Dieses Verhältnis ist eine wichtige Betrachtung der Omega-6-Fettsäuren im Vergleich zu den Omega-3-Fettsäuren. Und es ist wichtig, genau dieses Verhältnis nicht aus dem Blick zu verlieren. Denn Omega-6-Fettsäuren können zwar in Richtung einer Senkung des Gesamtcholesterinspiegels wirken, in größeren Mengen verzehrt, fördern aber genau diese grundsätzlich gesunden Fettsäuren Entzündungen für die Gesundheit.
Das Verhältnis von Omega-6 zu Omega-3
Empfehlenswert für die Gesundheit ist ein Verhältnis von Omega-6-Fettsäuren und Omega-3-Fettsäuren von 5:1. In der Realität unserer westlichen Welt liegen wir allerdings bereits bei 15 bis 20:1. Und das schlägt sich in entzündungs- und thrombosefördernden gefäßverengenden Leukotrinen, Prostaglandinen und Thromboxanen nieder, die allesamt das Atheroskleroserisiko fördern.
Die Omega-3-Fettsäuren hingegen wirken auf die Gesundheit blutdrucksenkend, entzündungshemmend und verbessern die Fließeigenschaften des Blutes.
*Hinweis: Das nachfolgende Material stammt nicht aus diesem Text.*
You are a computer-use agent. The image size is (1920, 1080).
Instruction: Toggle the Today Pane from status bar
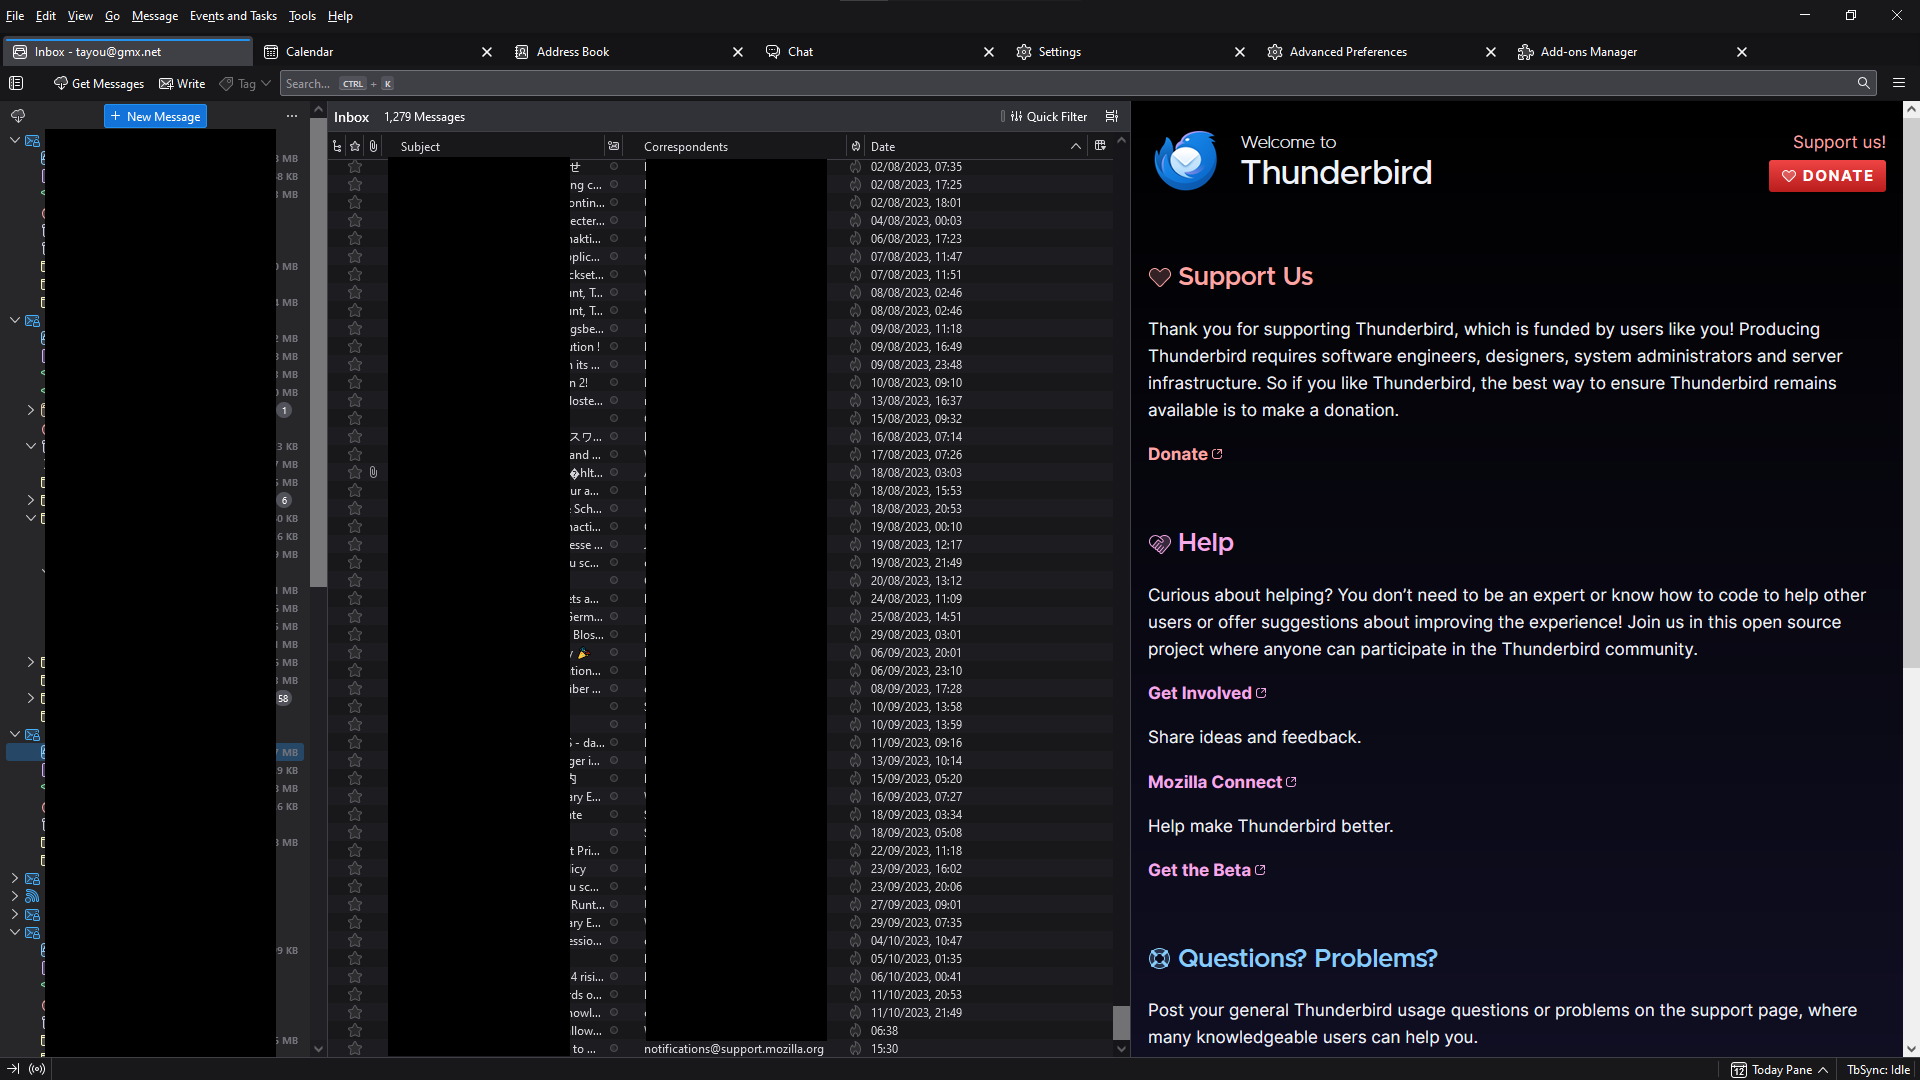click(1779, 1069)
Darüber hinaus senken sie auch die Triglyceride. Am besten gelingt es Ihnen, die beiden Fettsäuren in das richtige Verhältnis zu bringen, wenn Sie für die Zufuhr der Omega-3-Fettsäuren auf Rapsöl, Sojaöl und mindestens eine Fischmahlzeit pro Woche bauen und gleichzeitig durch Reduktion tierischer Lebensmittel die Zufuhr von Omega-6-Fettsäuren drosseln.